● What you need to do: Pull out each line in the data below that contains the string "Toggle". Case counts.

● Source records:
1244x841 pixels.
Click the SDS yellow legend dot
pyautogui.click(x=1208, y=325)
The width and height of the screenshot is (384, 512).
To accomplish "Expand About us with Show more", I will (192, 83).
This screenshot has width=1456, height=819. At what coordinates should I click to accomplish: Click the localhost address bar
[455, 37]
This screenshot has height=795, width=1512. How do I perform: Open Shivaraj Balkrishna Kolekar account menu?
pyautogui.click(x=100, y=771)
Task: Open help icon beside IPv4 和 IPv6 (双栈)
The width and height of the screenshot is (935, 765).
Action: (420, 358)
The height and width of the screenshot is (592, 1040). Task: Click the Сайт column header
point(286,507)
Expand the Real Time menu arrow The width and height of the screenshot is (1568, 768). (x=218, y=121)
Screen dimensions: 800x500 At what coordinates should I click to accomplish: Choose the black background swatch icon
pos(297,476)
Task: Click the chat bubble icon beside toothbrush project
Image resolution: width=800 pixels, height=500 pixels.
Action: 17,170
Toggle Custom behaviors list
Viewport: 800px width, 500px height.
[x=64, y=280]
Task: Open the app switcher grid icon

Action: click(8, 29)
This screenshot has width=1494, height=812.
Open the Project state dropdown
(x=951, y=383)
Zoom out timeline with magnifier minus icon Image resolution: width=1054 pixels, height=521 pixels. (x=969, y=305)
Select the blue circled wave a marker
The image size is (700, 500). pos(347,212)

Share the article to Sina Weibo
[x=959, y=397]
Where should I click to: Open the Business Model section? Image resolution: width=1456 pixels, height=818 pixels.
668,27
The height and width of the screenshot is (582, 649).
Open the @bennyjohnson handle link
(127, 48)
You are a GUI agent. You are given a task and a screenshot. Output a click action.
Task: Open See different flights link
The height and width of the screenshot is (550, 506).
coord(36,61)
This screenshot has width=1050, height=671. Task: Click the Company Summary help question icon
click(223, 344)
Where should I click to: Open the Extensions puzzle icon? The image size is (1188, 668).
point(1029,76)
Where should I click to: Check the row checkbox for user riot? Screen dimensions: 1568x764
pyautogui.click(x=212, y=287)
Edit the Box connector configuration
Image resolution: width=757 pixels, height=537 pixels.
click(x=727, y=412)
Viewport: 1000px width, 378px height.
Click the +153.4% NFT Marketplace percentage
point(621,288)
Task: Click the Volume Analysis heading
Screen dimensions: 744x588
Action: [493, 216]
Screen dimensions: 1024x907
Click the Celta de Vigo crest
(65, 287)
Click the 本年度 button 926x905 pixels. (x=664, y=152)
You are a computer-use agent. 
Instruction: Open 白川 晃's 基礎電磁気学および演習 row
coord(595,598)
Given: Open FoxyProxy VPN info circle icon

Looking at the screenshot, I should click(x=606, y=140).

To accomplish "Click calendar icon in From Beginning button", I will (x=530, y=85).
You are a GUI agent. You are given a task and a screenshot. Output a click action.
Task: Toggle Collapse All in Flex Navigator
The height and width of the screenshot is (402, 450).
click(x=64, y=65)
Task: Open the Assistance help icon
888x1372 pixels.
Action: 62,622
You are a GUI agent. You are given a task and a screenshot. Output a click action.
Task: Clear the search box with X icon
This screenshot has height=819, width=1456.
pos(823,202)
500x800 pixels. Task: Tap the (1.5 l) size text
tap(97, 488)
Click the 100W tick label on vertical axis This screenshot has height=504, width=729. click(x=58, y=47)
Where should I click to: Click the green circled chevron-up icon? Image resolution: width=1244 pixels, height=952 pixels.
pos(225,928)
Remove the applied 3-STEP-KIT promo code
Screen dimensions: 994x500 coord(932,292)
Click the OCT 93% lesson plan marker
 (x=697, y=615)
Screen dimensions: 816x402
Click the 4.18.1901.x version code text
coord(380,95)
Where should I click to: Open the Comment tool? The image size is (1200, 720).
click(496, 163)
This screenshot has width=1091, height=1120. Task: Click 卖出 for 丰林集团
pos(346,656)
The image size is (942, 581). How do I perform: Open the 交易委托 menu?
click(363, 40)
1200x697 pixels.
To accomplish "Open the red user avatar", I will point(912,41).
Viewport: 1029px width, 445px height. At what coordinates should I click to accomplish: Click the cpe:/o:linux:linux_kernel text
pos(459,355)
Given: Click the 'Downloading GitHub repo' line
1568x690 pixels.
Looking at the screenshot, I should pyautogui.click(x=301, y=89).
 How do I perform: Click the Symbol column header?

● Final answer:
Toggle Custom behaviors list
Task: Toggle Collapse All in Flex Navigator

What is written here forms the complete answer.